Direktur CELIO Bhima Yudhistira mengatakan pembangunan IKN boleh saja dilanjut, tetapi tidak menjadi ibu kota negara. IKN katanya bisa dialihfungsikan menjadi kota bisnis.

Bhima menilai jika IKN tetap dipaksakan menjadi ibu kota negara, apalagi ditambah narasi jika tidak dilanjutkan akan mangkrak, maka akan semakin banyak APBN yang dikeluarkan. Itu akan menjadi beban bagi APBN di tengah masih banyak belanja yang perlu diprioritaskan.

Menurutnya, dari total dana pembangunan IKN sebesar Rp466 triliun, anggaran yang bersumber dari APBN tidak boleh lebih dari 20 persen.

"APBN hanya pendukung fasilitas infrastruktur dasar, tapi yang lain-lain, biarkan investor yang mengisi," katanya.

Bhima menilai jika APBN terlalu banyak masuk justru membuat investor tidak tertarik menanamkan modal. Pasalnya, mereka menganggap negara sanggup membiayai IKN.
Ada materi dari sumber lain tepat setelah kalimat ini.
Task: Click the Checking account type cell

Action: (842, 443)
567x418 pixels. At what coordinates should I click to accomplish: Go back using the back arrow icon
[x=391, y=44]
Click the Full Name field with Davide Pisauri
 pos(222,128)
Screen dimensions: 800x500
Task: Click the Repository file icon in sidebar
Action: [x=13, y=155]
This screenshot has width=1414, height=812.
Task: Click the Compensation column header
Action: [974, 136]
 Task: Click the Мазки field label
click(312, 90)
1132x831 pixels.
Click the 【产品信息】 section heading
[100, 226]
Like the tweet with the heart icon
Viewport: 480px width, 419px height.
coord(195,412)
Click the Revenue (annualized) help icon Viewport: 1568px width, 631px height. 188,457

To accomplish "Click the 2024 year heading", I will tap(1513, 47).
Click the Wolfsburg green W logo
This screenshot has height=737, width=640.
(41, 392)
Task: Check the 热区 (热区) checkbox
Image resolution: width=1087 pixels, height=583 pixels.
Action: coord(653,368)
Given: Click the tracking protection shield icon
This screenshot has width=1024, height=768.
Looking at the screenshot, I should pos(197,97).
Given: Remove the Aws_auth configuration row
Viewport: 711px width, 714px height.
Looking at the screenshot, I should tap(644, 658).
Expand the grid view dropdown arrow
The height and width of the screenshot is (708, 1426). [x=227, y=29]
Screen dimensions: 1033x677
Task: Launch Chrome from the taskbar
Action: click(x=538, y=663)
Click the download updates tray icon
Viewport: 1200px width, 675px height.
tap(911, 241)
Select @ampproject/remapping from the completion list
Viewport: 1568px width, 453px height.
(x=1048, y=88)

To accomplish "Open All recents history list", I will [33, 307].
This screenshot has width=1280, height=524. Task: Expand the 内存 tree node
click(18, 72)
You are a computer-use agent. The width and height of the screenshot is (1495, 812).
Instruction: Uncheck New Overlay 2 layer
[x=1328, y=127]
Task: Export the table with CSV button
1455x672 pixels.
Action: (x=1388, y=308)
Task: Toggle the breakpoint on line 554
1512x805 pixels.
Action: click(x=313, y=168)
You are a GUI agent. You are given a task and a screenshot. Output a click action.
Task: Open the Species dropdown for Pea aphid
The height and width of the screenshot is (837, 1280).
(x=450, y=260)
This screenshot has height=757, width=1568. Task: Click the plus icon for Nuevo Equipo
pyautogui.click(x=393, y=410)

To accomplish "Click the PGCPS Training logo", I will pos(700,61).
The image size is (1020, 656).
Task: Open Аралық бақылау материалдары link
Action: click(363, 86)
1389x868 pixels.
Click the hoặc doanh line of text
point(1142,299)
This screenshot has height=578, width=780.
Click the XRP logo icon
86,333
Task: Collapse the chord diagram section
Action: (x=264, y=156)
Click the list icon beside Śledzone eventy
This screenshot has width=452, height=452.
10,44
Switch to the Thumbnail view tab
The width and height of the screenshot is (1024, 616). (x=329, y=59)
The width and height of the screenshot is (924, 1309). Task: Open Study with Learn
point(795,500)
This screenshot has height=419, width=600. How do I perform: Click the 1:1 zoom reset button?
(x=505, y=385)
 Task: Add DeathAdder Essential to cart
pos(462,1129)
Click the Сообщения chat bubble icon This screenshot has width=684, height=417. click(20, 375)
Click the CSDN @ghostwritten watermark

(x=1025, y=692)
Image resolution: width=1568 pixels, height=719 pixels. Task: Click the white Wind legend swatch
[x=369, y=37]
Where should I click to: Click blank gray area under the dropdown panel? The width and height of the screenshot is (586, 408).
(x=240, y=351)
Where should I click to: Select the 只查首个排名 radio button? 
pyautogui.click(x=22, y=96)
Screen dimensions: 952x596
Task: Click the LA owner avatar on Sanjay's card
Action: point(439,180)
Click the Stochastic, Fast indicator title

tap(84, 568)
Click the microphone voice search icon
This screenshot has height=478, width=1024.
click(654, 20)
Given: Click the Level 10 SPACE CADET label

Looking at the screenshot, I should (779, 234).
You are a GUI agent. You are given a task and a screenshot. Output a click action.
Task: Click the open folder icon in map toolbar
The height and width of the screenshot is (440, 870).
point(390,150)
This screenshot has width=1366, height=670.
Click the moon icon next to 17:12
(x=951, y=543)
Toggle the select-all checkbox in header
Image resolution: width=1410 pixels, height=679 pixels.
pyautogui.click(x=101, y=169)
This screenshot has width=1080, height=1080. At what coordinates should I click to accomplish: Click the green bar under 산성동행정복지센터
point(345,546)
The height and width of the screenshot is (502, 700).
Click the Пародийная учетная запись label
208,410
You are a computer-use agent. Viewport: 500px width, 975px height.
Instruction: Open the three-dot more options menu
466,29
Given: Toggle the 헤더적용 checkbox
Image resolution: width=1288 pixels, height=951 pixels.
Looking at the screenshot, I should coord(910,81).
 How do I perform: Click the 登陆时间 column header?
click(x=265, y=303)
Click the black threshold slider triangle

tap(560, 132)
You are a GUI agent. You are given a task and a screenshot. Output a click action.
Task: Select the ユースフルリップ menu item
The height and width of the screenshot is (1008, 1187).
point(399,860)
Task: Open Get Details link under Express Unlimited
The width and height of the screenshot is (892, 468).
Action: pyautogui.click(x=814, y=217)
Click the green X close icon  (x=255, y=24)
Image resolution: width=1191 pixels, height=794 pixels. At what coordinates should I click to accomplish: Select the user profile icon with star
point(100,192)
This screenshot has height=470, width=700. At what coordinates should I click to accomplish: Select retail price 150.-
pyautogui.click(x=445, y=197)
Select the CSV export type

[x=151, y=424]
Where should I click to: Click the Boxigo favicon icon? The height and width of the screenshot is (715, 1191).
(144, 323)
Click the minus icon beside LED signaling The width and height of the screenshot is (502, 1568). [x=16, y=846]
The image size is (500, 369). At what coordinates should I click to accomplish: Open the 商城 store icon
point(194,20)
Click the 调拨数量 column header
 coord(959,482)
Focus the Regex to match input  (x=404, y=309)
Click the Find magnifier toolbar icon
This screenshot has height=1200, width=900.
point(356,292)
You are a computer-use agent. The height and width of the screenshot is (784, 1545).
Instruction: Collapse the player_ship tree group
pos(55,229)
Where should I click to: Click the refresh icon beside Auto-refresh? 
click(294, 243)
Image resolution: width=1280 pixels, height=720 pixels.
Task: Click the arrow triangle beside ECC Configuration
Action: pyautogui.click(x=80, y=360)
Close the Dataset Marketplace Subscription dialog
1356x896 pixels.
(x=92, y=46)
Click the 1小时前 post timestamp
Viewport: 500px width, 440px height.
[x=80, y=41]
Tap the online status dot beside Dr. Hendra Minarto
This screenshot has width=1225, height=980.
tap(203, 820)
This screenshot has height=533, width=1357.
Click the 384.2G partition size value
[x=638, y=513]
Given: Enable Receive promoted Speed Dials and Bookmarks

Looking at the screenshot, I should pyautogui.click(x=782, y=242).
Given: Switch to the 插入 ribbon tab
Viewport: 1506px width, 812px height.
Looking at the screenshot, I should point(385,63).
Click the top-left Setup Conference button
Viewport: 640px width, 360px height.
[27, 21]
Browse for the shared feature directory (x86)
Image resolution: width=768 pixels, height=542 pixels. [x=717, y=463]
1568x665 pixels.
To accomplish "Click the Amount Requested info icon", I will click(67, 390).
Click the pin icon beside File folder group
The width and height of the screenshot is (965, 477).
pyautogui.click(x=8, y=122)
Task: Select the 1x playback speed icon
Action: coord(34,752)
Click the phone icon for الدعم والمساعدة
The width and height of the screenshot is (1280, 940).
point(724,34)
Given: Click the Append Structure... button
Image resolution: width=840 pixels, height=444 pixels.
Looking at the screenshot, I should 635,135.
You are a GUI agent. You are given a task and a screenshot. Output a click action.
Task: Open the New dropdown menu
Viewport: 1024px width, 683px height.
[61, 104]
"Ketika pemerintah mengundang investor, investor akan bertanya balik, untuk apa investasi kalau ternyata APBN masih kuat membiayai IKN," katanya.

Karenanya, ia memandang IKN lebih baik dibangun sebagai kota bisnis sehingga pembangunannya tidak perlu buru-buru, serta tidak perlu mengeluarkan banyak uang dari APBN.

Bhima yakin jika IKN ditujukan sebagai kota bisnis, industri, pusat pengolahan hasil hilirisasi, dan pusat ekonomi kreatif, justru lebih menarik bagi investor dibanding hanya sebagai kota pusat pemerintahan. Pasalnya, akan ada proyeksi pertambahan penduduk yang tidak hanya berasal dari aparatur sipil negara (ASN).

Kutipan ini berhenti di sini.